We try to personalise each flight and satisfy the clients’ wishes. We had one client that celebrated the birthday of one of his children, and we ordered a massive plush toy that we put on board the aircraft. Another time, I had a client that asked me to book a flight to pick up a dog, but they didn't want to fly and go there themselves. The client asked me to go on the aircraft to pick up the dog; and so I went. I flew three hours to meet the person that was giving the dog away, took the dog with me, and flew back to Geneva with the dog, which was super scared on board the aircraft. It was like a tiny little puppy. But we got the dog back to the owner safely. That was a fun experience. It’s not something we do very often, but we try to have no limits when it comes to satisfying our clients. Usually, though, requests are for a gift on board the aircraft or for catering, and also when they have no requests. Let’s say the client is a big fan of a music group and we know that they are coming into the same city the client is flying to, we could buy the tickets for a concert. Or, if it’s football, the same. We will tend to do that for our best clients. Of course, we also do a lot of volume, so you cannot do those special things for everyone, but we try to make all our clients feel that we’re taking care of them the same way.
Q: What was your most memorable trip?
I traveled quite a lot when I was younger, with my mom. When I was 18, I was lucky enough to take a trip to Senegal. There was a kid with whom I exchanged letters—a penpal through a charitable association—and went there to visit Senegal. We first toured the country and after we stayed a few extra days where we went to visit my penpal in his village. I have incredible memories of that trip.

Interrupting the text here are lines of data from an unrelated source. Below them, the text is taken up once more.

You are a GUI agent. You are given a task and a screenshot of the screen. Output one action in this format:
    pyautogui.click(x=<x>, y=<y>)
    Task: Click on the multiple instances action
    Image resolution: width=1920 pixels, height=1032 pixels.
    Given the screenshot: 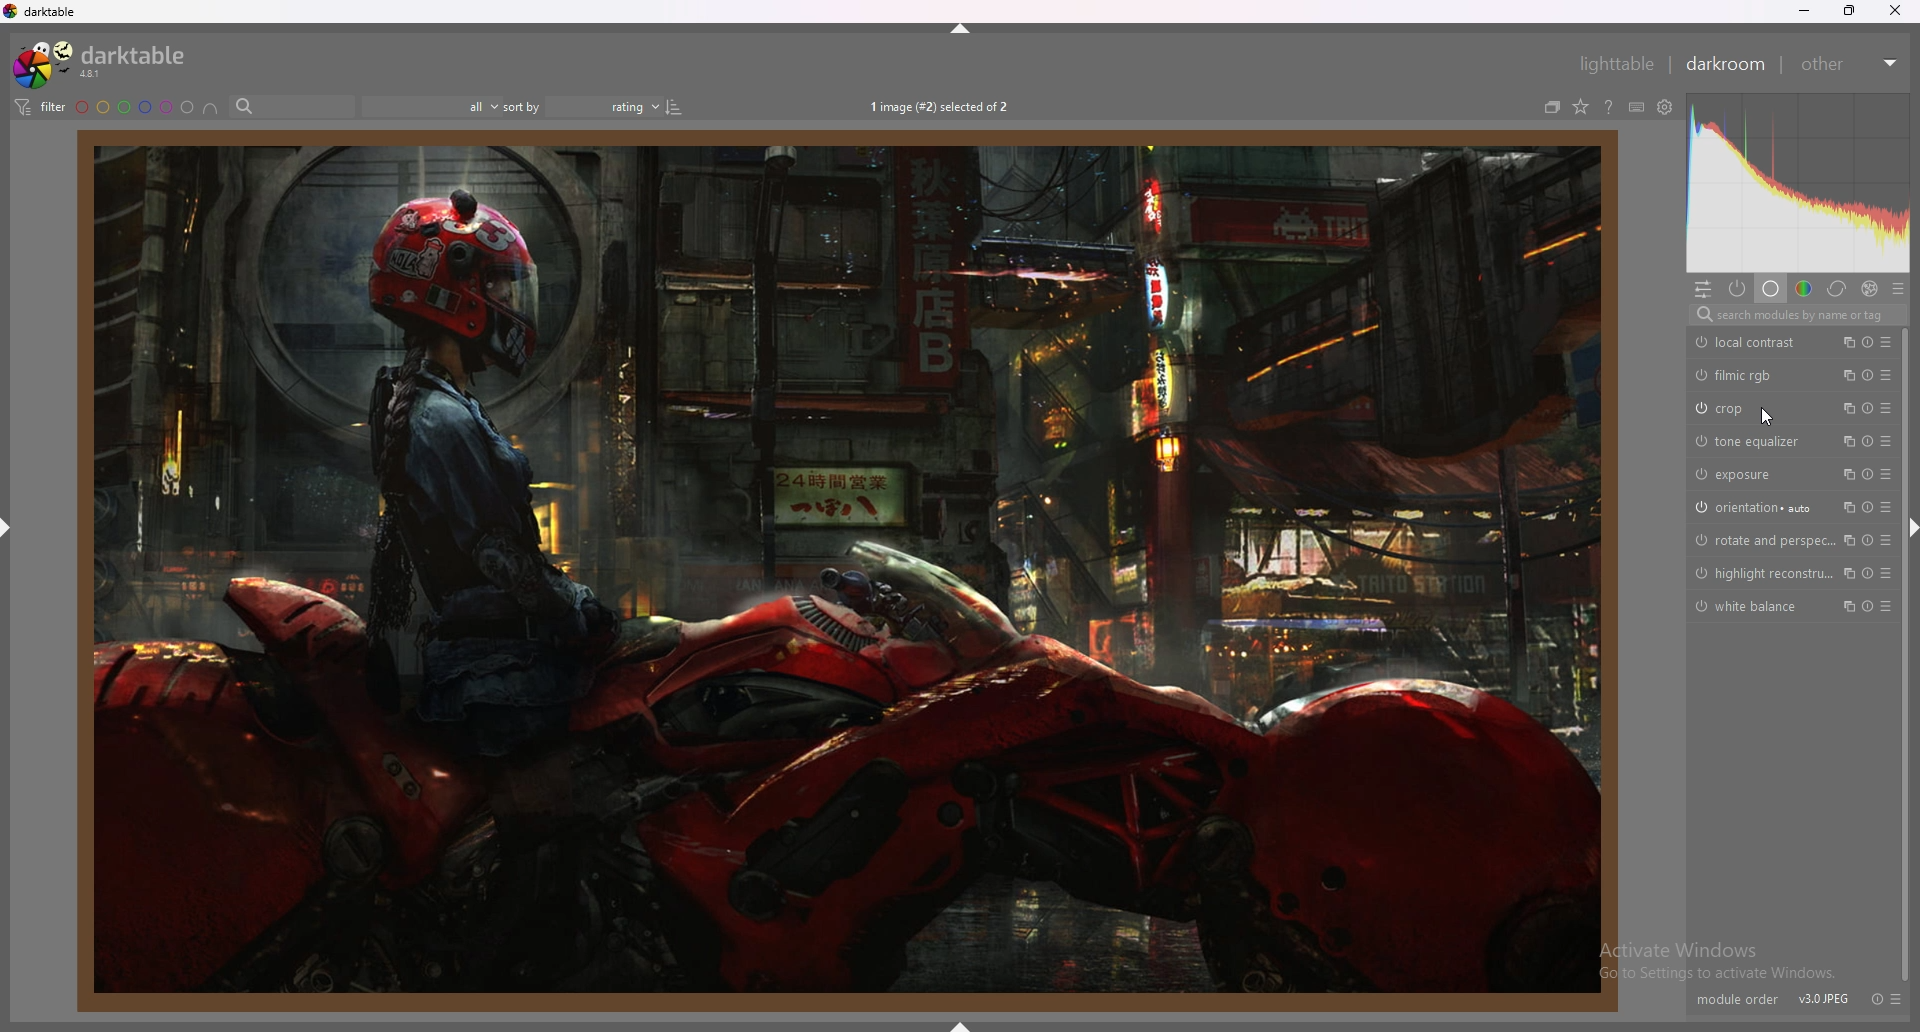 What is the action you would take?
    pyautogui.click(x=1845, y=474)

Q: What are your hobbies or favourite sports?
I do two things in life: I work and I do sports. I do CrossFit and I am very into it. Sometimes, I like to go for a swim. Actually, one of my colleagues does the Ironman challenge. So, lately, we are doing swimming during lunchtime together.
Q: What is your top travel tip?
Be spontaneous. Go off the beaten track, be spontaneous and adventurous. You always have things to discover. If you go a little bit further, you might find something really nice.
Q: What is the one item you can never fly without?
Music or a book. I will read and listen to music because I can then fall asleep quickly with the right headphones.
Q: What’s your favourite jet model - and why?
That’s a tough question because I like them all. VIP airliners, like an A319 in full VIP configuration. They have the biggest cabins and the most luxurious furnishings on board. I also like the G650 or the new G700 for longhaul. But I also enjoy a smaller one that gets you where you need to go, like the Pilatus PC-24.
Q: If you could fly anywhere tomorrow, where would it be?
Somewhere with a beach—like the Bahamas. I’d like to see the Caribbean. I might get a boat and sail around the islands for a few days. I’d also be glad to visit Japan in the winter. I really love skiing. I really want to go skiing in Japan, with that amazing snow, and going off slopes there. I heard from friends who have been here that it’s really cool.
Q: That answers our first rapid fire question: Snow skis or water skis?
Definitely, snow skis.
Q: Champagne or Scotch?
Q: Book or Film?
I watch more films, but when I get a book that I really want to read, I will read it anytime. So okay, let’s say a book.
Q: What are you reading right now?
HWPO (Hard Work Pays Off) by Matt Fraser. He is the five-time world champion of CrossFit and it’s basically him talking about his experience. I love it. I could read that all day long.
Q: Chocolate or Caviar?
Chocolate. I don’t usually have a dessert, but at lunch a bit of espresso with dark chocolate—85% cacao. I always have some in my drawer.
Q: Dogs or cats?
I don’t necessarily have the time to take care of one. But if my lifestyle changed a little bit, I’d definitely get a dog.